### [Task item]
Transcribe all records below exactly, without images.

### [Recorded information]
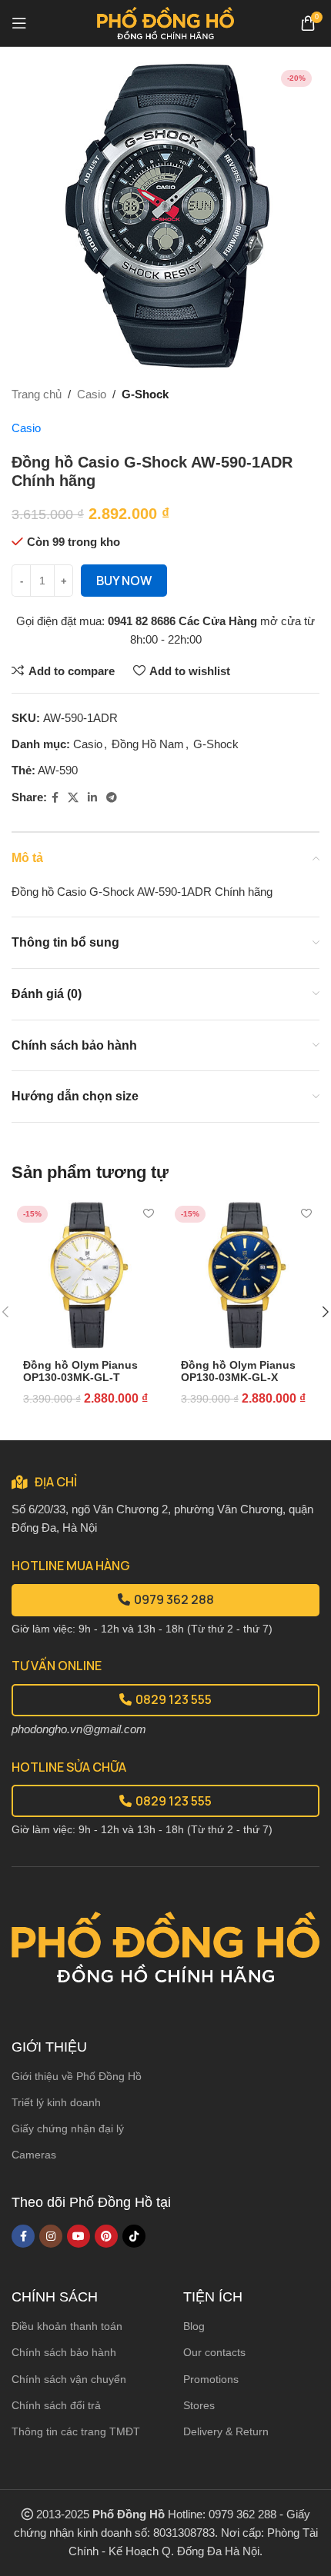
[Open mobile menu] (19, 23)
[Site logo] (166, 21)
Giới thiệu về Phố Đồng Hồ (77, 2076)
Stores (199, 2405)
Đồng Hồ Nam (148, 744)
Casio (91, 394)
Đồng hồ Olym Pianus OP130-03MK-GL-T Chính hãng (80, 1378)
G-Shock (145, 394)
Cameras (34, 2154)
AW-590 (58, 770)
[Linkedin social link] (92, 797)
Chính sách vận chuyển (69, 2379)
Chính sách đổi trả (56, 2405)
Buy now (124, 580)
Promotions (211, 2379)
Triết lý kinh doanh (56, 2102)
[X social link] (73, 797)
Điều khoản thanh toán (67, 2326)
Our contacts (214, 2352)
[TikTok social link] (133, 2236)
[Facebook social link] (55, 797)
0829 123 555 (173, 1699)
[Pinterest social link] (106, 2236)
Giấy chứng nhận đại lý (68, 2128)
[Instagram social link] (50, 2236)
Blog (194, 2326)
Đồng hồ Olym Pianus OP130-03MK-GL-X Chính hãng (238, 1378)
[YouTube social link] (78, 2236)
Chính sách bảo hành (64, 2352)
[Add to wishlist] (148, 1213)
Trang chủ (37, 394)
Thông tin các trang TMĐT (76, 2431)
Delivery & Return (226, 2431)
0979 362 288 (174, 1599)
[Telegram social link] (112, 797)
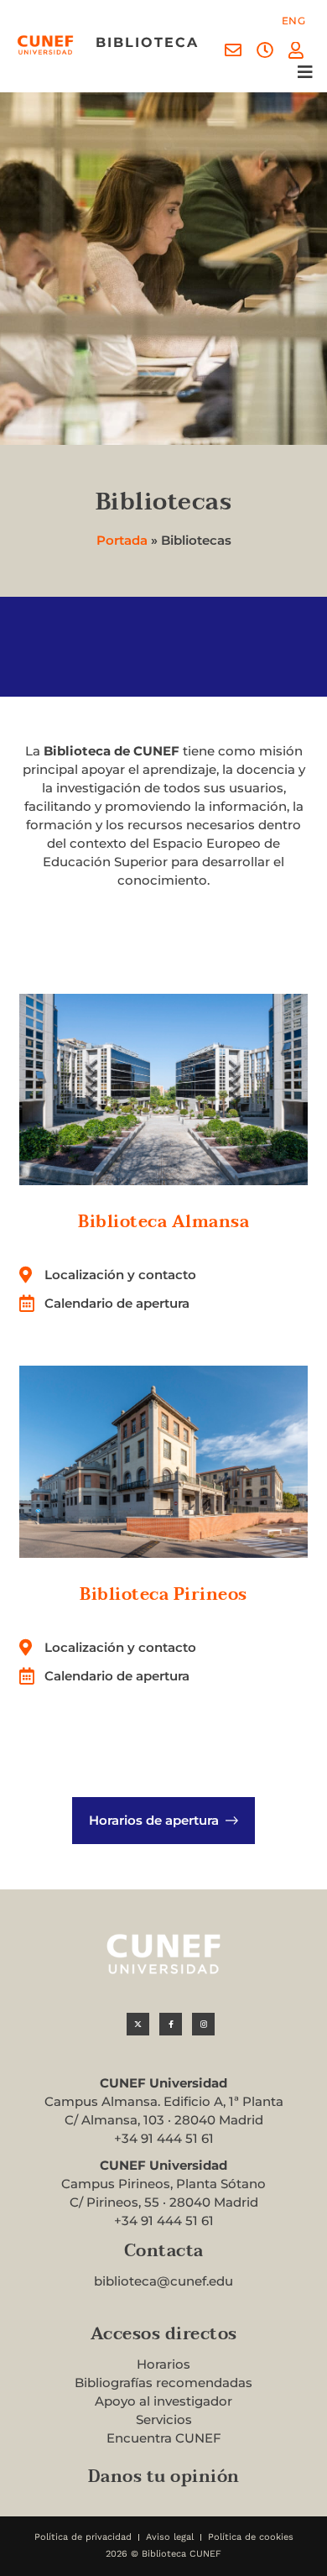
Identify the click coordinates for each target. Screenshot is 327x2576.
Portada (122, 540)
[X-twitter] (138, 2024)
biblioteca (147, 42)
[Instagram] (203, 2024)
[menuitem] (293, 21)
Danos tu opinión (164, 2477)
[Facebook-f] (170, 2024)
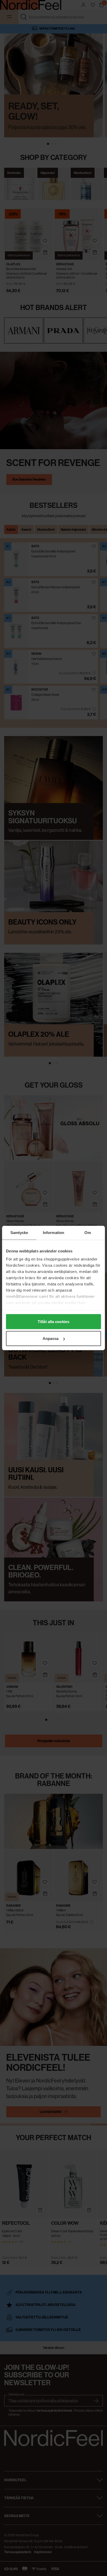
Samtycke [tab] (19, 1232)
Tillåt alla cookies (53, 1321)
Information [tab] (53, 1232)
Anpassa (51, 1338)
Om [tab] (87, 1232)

### [Response below]
[Open mobile menu] (19, 23)
[Site logo] (166, 21)
Giới thiệu về Phố Đồng Hồ (77, 2076)
Stores (199, 2405)
Đồng Hồ Nam (148, 744)
Casio (91, 394)
Đồng hồ Olym Pianus OP130-03MK-GL-T Chính hãng (80, 1378)
G-Shock (145, 394)
Cameras (34, 2154)
AW-590 (58, 770)
[Linkedin social link] (92, 797)
Chính sách vận chuyển (69, 2379)
Chính sách đổi trả (56, 2405)
Buy now (124, 580)
Promotions (211, 2379)
Triết lý kinh doanh (56, 2102)
[X social link] (73, 797)
Điều khoản thanh toán (67, 2326)
Our contacts (214, 2352)
[TikTok social link] (133, 2236)
[Facebook social link] (55, 797)
0829 123 555 (173, 1699)
[Pinterest social link] (106, 2236)
Giấy chứng nhận đại lý (68, 2128)
[Instagram social link] (50, 2236)
Blog (194, 2326)
Đồng hồ Olym Pianus OP130-03MK-GL-X Chính hãng (238, 1378)
[YouTube social link] (78, 2236)
Chính sách bảo hành (64, 2352)
[Add to wishlist] (148, 1213)
Trang chủ (37, 394)
Thông tin các trang TMĐT (76, 2431)
Delivery & Return (226, 2431)
0979 362 288 (174, 1599)
[Telegram social link] (112, 797)
Identify the click coordinates for each target. Screenshot is 327x2576.
Portada (122, 540)
[X-twitter] (138, 2024)
biblioteca (147, 42)
[Instagram] (203, 2024)
[menuitem] (293, 21)
Danos tu opinión (164, 2477)
[Facebook-f] (170, 2024)
Samtycke [tab] (19, 1232)
Tillåt alla cookies (53, 1321)
Information [tab] (53, 1232)
Anpassa (51, 1338)
Om [tab] (87, 1232)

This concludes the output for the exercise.